• [Problem]:
List every piece of evidence that the trial report says the jury was shown.

• [Given passage]:
★ ★ ★ ★ ★ ★ ★

Prosecutors displayed for the jury a green massage table that was seized from Epstein's Palm Beach, Florida, estate in 2005. Three of the four accusers said they gave Epstein massages that escalated into sexual activity.

A woman known by the pseudonym Jane testified that she was 14 when Epstein first abused her in 1994.

Maxwell sometimes took part in her sexual encounters with Epstein and acted as if it was normal, Jane testified.

"It made me feel confused because that did not feel normal to me," Jane said. "I'd never seen anything like this or felt anything like this."

Britain's Prince Andrew,  a former friend of Epstein, is defending against a civil lawsuit in Manhattan claiming he sexually abused Virginia Giuffre, another of Epstein's accusers. The Duke of York has denied her claims.

Moe said during her closing argument that Maxwell's presence made young girls feel comfortable with Epstein. Otherwise, receiving an invitation to spend time with a middle-aged man would have seemed "creepy" and "set off alarm bells," Moe said.

"Epstein could not have done this alone," she said.

Moe reminded jurors of bank records they saw at trial showing that Epstein paid Maxwell millions of dollars over the years. She said Maxwell was motivated to do whatever it took to keep Epstein happy in order to maintain her luxurious lifestyle.

Defence attorney Laura Menninger countered during closing arguments that Maxwell was an innocent woman and that prosecutors had not proven beyond a reasonable doubt that Maxwell was aware of or involved in any crimes Epstein committed.

The jury also saw images depicting Maxwell's and Epstein's intimate relationship during the 1990s. The never-before-seen digital photographs showed Maxwell kissing Epstein on the cheek or rubbing his bare foot.

★ ★ ★ ★ ★ ★ ★

• [Data listing]:
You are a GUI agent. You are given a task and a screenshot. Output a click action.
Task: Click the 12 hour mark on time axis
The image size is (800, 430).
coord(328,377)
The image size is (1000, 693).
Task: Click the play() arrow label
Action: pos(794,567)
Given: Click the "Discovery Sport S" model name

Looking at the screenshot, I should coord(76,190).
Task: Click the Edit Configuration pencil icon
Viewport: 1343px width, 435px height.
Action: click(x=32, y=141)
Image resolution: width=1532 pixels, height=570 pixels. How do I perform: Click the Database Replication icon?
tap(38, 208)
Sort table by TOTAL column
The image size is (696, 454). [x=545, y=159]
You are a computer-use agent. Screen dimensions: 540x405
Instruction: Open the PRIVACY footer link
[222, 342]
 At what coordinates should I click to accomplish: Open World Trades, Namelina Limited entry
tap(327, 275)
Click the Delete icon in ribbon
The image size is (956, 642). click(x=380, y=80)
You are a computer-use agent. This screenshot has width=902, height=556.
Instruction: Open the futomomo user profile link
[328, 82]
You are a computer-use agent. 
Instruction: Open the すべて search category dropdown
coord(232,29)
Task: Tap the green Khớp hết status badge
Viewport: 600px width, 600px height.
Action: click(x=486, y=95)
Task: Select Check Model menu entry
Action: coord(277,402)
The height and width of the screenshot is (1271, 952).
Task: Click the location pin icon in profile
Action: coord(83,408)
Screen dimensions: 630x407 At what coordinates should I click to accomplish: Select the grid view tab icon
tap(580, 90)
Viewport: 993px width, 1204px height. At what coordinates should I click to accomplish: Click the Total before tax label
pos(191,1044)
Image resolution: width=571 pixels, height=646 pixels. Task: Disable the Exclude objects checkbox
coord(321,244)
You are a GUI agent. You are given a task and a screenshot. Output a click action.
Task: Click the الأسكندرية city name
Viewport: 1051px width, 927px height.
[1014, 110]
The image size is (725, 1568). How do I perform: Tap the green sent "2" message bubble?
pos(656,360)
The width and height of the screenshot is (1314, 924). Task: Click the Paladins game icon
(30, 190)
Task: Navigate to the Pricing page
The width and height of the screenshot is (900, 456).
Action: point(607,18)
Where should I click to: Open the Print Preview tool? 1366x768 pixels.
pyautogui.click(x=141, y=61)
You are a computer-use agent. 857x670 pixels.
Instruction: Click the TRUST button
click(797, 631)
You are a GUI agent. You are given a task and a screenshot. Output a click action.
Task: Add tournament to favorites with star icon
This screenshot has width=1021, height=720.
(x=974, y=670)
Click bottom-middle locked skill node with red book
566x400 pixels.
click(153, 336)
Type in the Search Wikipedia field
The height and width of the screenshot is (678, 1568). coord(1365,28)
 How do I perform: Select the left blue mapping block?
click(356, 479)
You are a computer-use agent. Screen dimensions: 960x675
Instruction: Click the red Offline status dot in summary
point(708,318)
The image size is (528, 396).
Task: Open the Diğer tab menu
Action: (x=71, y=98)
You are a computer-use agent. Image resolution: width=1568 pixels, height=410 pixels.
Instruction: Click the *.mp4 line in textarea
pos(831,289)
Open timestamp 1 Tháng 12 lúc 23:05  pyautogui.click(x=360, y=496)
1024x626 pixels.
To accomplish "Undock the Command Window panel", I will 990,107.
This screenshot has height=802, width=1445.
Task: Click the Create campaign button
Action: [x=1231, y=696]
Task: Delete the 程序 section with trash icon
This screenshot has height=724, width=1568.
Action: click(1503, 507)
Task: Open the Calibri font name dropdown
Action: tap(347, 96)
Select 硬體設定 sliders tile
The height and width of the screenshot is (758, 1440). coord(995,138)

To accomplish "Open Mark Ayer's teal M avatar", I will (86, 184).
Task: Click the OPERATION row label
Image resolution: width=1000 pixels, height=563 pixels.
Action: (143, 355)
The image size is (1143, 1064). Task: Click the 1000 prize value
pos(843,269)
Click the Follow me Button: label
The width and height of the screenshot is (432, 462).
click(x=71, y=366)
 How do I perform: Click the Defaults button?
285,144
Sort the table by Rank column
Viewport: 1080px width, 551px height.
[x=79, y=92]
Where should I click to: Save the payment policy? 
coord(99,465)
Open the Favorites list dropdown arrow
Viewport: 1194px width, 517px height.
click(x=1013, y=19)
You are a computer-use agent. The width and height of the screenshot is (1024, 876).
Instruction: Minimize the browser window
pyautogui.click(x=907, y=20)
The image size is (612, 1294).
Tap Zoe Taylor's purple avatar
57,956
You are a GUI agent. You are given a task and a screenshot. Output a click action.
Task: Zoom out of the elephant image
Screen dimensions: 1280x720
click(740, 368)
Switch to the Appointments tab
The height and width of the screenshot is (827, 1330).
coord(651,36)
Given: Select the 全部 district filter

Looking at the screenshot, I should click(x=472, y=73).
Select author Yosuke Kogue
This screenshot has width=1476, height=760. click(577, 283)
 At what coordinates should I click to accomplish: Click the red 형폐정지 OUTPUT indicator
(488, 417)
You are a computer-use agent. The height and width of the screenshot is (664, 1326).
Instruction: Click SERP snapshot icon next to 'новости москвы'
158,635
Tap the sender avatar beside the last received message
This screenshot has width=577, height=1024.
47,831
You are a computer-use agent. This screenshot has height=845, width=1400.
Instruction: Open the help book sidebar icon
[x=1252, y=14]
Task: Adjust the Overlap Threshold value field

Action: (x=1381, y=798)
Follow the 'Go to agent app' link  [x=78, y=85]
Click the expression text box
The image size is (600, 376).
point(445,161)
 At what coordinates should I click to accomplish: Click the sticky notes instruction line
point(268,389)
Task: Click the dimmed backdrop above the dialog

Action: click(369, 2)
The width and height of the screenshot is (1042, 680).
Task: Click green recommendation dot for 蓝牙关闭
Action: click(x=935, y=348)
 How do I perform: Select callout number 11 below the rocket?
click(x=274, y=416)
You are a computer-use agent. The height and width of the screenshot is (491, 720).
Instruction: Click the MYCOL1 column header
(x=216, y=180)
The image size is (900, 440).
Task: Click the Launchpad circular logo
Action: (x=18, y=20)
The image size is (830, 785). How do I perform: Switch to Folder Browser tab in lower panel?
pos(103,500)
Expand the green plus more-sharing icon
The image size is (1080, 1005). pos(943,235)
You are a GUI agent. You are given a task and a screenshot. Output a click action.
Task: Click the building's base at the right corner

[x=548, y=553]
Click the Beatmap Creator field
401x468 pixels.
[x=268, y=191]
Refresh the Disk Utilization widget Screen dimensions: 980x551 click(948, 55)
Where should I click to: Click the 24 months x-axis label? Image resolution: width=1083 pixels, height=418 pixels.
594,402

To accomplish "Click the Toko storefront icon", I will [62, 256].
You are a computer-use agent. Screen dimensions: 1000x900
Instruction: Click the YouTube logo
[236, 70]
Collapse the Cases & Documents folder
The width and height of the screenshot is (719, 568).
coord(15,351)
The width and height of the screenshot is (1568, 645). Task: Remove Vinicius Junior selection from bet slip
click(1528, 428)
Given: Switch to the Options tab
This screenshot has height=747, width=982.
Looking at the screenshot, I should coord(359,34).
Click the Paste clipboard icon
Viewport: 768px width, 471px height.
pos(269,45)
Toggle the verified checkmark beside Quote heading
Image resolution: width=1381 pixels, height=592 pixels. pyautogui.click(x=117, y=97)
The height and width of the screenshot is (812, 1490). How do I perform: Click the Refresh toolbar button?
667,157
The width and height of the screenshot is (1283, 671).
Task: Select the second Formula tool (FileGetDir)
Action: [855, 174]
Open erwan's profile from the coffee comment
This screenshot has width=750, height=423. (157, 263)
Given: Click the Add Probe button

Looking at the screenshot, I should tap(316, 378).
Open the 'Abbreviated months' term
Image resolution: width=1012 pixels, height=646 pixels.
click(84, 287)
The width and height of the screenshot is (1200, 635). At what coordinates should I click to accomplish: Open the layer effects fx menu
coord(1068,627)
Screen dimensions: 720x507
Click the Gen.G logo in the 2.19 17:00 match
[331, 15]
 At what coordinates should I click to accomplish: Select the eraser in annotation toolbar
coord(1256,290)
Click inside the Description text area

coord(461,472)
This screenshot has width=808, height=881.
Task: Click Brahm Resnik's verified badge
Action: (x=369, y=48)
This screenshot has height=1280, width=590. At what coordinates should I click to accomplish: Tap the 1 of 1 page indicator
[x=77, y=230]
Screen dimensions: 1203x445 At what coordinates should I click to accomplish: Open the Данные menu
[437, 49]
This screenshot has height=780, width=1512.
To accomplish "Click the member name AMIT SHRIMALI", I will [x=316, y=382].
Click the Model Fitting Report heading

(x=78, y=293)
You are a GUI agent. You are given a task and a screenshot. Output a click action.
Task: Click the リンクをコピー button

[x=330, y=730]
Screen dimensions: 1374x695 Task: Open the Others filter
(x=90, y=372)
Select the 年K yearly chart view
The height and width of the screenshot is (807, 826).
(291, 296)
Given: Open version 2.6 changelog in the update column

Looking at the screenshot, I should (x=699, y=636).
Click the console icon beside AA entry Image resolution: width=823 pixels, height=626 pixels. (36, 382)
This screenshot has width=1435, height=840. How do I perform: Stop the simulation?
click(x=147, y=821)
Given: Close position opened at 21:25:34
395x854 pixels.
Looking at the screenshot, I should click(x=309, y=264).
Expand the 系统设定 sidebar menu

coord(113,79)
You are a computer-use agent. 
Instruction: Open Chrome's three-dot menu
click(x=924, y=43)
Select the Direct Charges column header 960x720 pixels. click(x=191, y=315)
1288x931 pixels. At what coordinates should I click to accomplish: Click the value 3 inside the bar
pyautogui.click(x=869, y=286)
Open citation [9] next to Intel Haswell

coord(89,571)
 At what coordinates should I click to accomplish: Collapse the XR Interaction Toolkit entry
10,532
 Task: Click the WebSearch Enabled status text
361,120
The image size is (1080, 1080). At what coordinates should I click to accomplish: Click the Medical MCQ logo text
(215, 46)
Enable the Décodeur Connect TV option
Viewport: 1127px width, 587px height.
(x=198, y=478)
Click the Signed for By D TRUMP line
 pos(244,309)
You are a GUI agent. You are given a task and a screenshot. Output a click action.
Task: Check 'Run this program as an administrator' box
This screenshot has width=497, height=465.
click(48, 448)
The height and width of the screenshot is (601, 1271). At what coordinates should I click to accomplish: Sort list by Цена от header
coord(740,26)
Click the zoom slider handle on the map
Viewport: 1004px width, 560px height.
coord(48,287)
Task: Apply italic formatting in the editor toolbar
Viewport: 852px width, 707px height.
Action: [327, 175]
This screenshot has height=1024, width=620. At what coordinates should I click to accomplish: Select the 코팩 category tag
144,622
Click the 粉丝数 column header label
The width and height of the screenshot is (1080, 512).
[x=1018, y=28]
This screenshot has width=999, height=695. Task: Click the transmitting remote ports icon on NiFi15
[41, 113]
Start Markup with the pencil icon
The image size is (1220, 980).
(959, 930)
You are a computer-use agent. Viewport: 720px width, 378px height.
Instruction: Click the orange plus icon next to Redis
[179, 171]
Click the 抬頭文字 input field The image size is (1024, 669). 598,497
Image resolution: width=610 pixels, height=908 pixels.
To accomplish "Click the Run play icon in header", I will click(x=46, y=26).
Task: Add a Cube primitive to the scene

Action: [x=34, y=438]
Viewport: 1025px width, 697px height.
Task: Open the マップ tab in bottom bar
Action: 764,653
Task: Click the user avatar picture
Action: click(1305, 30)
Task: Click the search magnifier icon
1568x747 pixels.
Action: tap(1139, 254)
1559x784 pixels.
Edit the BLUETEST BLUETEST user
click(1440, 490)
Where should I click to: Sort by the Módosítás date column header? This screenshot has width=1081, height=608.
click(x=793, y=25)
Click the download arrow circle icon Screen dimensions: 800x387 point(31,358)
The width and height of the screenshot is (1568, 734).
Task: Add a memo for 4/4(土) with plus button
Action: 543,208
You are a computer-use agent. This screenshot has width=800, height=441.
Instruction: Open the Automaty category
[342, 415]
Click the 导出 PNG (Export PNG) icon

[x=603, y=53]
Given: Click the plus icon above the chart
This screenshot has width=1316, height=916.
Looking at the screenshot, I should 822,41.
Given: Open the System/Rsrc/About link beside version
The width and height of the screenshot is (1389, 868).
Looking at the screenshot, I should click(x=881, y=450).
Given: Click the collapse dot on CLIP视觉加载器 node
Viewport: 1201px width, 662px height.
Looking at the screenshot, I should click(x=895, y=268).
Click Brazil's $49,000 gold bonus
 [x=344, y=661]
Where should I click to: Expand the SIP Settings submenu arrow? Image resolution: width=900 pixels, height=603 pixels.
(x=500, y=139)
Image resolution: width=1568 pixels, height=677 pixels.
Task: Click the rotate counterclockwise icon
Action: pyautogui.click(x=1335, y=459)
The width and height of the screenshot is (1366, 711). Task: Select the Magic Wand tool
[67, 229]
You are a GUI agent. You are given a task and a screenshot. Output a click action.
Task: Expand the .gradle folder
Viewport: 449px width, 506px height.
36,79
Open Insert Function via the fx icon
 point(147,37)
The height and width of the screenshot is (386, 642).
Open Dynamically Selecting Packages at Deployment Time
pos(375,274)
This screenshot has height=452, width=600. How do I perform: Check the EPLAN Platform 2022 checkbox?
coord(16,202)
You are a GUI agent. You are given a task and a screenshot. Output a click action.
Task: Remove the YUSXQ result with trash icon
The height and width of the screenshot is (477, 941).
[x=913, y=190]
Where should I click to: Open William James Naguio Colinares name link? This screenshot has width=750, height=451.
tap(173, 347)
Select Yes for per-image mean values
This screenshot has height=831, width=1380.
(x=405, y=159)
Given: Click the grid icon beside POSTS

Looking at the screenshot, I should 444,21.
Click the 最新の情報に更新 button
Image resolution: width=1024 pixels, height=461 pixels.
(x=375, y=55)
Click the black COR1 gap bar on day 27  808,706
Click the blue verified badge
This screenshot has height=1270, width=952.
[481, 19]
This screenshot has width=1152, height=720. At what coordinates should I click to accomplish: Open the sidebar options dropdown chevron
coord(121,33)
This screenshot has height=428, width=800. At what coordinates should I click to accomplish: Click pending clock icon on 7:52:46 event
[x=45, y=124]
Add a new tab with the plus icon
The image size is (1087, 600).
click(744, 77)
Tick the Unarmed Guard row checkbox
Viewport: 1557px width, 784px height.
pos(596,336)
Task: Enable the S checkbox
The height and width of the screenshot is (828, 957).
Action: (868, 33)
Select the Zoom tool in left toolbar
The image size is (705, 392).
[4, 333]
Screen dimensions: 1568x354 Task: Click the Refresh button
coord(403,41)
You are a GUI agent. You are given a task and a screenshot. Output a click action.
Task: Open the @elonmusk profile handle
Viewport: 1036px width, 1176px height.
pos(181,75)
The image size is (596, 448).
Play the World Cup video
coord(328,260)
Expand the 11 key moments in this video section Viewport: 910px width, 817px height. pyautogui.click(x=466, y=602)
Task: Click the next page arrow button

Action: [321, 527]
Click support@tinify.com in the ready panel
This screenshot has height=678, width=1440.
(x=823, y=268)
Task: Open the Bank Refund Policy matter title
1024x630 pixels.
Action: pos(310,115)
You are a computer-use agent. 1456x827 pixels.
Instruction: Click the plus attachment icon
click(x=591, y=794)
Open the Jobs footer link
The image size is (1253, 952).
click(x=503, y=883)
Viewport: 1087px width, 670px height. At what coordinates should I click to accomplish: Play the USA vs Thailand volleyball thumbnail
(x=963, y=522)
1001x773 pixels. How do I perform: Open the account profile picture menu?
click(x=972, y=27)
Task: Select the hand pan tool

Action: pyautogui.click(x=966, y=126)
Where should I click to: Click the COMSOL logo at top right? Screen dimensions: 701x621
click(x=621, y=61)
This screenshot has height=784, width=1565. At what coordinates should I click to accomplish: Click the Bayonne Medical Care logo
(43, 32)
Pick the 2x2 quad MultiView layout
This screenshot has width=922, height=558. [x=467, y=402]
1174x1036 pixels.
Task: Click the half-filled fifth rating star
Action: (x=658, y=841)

★ ★ ★ ★ ★ ★ ★

• [Answer space]:
- A green massage table seized from Epstein's Palm Beach, Florida, estate in 2005
- Bank records showing that Epstein paid Maxwell millions of dollars over the years
- Digital photographs from the 1990s showing Maxwell kissing Epstein on the cheek or rubbing his bare foot